Ms. C was started on cabergoline in the context of hyperprolactinemia. Hyperprolactinemia can be due to several causes, most commonly prolactin-secreting adenomas which tend to occur predominantly in women aged 20 to 50 years.²¹ Other causes include compression of the pituitary stalk, hypothyroidism, renal insufficiency, and medications. Specific medications that increase prolactin levels include high-potency first- or second-generation antipsychotic agents (e.g., haloperidol or risperidone), tricyclic antidepressants (e.g., clomipramine) and antihypertensives, (e.g., verapamil).²

In cases of antipsychotic-induced hyperprolactinemia, the use of antipsychotic agents (such as quetiapine, aripiprazole, ziprasidone, and clozapine) might prove effective substitutes because of their low risk of increasing prolactin levels.² For patients with schizophrenia who develop prolactinomas, management can be challenging.³⁹ There is limited data suggesting that aripiprazole may help reduce prolactin levels while treating the psychotic symptoms,⁴⁰ although in some cases surgery or radiotherapy may be required.⁴¹

Given the potential of dopamine agonist agents to induce manic and psychotic symptoms, several studies have examined the use of dopamine agents to treat antipsychotic-induced hyperprolactinemia in patients with pre-existing schizophrenia and bipolar disorder. A pilot study of low dose cabergoline (0.125 to 0.25 mg weekly) in 19 schizophrenic patients with risperidone-induced hyperprolactinemia showed no change in psychopathology.⁴² Another trial of low dose cabergoline in 10 patients with risperidone-induced hyperprolactinemia showed no worsening of psychotic symptoms.⁴³ A chart review of four patients treated with either cabergoline or bromocriptine also showed no worsening of psychosis.⁴⁴ Similarly, a chart review of four children treated with cabergoline for risperidone-induced hyperprolactinemia showed no adverse events.⁴⁵ In contrast, Chang et al. reported two cases of exacerbation of psychotic symptoms in patients treated with cabergoline for antipsychotic-induced hyperprolactinemia (0.5 mg) that rapidly resolved following cessation of cabergoline.⁴⁶ Similarly, case series examining the use of bromocriptine to treat antipsychotic-induced hyperprolactinemia report some instances of worsening psychotic symptoms (reviewed in ²). In summary, the evidence at present for using dopamine agonists to treat antipsychotic-induced hyperprolactinemia is limited, consisting of small trials and case series, which have yielded mixed results.

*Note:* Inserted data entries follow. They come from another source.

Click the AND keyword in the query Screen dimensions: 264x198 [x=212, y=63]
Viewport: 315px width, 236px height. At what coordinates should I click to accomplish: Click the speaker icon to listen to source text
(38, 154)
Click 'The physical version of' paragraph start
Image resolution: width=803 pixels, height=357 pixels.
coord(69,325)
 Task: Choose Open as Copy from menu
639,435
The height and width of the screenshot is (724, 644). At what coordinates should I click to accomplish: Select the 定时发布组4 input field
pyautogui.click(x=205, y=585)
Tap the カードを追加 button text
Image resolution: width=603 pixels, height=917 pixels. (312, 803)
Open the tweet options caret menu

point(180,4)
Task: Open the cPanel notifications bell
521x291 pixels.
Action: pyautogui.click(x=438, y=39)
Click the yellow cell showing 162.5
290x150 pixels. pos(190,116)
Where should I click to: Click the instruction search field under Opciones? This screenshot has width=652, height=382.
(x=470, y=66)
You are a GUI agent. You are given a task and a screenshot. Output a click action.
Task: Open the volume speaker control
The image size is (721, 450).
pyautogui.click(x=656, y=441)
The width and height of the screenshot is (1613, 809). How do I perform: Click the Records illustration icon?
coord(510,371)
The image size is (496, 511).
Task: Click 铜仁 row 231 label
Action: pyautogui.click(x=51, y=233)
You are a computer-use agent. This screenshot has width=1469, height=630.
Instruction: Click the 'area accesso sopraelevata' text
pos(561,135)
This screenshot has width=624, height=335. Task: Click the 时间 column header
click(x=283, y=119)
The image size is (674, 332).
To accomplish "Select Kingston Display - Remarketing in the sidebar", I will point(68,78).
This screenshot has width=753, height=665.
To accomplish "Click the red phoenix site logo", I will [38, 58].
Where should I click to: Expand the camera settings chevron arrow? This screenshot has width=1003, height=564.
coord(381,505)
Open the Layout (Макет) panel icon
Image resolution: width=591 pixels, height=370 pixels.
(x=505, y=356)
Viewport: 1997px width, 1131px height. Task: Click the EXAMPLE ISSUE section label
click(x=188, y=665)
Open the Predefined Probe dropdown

Ms. C was started on cabergoline for mild hyperprolactinemia that was presumed to be causing amenorrhea. While she had no evidence of macroadenoma (>1 cm) on MRI, since the MRI was not done with contrast, a microprolactinoma could not be excluded. The Endocrine Society clinical practice guidelines recommend treating symptomatic microprolactinomas using dopamine agonists as first-line treatment.⁴⁷ Cabergoline is preferred over bromocriptine as it is more effective at decreasing prolactin levels and tumor size. Patients whose only symptom is amenorrhea may be treated either with dopamine agonists or with oral contraceptives. With symptom resolution, treatment may be tapered and discontinued after 2 years in patients with normal prolactin levels and no visible tumor on MRI.⁴⁷ However, as Ms. C’s symptom of amenorrhea did not resolve with cabergoline treatment despite subsequent normal prolactin levels, and no macroadenoma was visible on MRI, it was reasonable to discontinue her cabergoline within a few months of treatment.

In conclusion, while cabergoline is generally a safe and effective method of reducing prolactin levels, it is associated with psychiatric side effects, including mania. Physicians should carefully screen patients for a personal as well as family history of psychiatric illness before initiating therapy. At risk patients may benefit from more frequent monitoring and cessation of therapy at the earliest safe juncture.